DATA LISTING Start Marker
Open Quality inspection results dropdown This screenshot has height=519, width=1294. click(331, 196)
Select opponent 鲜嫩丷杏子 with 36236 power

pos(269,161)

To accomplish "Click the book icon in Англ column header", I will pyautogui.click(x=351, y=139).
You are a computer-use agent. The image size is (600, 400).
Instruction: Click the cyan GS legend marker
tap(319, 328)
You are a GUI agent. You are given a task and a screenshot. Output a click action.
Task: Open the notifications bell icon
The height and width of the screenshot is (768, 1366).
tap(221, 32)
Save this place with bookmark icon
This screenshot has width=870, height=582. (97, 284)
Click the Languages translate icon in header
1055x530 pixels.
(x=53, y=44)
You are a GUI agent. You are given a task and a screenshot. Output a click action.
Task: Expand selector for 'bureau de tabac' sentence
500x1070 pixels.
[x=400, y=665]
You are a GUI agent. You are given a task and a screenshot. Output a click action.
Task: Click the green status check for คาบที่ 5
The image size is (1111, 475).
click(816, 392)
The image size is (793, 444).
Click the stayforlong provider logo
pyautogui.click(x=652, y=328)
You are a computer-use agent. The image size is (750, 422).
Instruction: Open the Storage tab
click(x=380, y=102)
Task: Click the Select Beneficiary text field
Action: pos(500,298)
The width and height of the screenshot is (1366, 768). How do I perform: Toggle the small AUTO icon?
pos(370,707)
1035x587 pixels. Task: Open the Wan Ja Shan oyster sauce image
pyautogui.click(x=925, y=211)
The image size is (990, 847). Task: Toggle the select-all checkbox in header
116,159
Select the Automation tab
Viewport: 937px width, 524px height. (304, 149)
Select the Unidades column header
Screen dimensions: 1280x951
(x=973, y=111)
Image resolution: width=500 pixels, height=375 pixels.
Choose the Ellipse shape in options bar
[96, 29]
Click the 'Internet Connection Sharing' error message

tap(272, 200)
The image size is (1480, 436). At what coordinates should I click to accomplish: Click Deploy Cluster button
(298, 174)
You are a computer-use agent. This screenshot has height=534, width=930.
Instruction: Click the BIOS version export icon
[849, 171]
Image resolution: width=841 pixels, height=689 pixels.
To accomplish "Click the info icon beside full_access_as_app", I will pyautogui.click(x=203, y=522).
DATA LISTING End Marker
**WHAT NEEDS TO BE DONE**: Starting at the line that contains "Select the Unidades column header", copy every line down to the last line of the records above, exactly as written.

**ANSWER FOR THIS EXERCISE**:
Select the Unidades column header
Screen dimensions: 1280x951
(x=973, y=111)
Image resolution: width=500 pixels, height=375 pixels.
Choose the Ellipse shape in options bar
[96, 29]
Click the 'Internet Connection Sharing' error message

tap(272, 200)
The image size is (1480, 436). At what coordinates should I click to accomplish: Click Deploy Cluster button
(298, 174)
You are a computer-use agent. This screenshot has height=534, width=930.
Instruction: Click the BIOS version export icon
[849, 171]
Image resolution: width=841 pixels, height=689 pixels.
To accomplish "Click the info icon beside full_access_as_app", I will pyautogui.click(x=203, y=522).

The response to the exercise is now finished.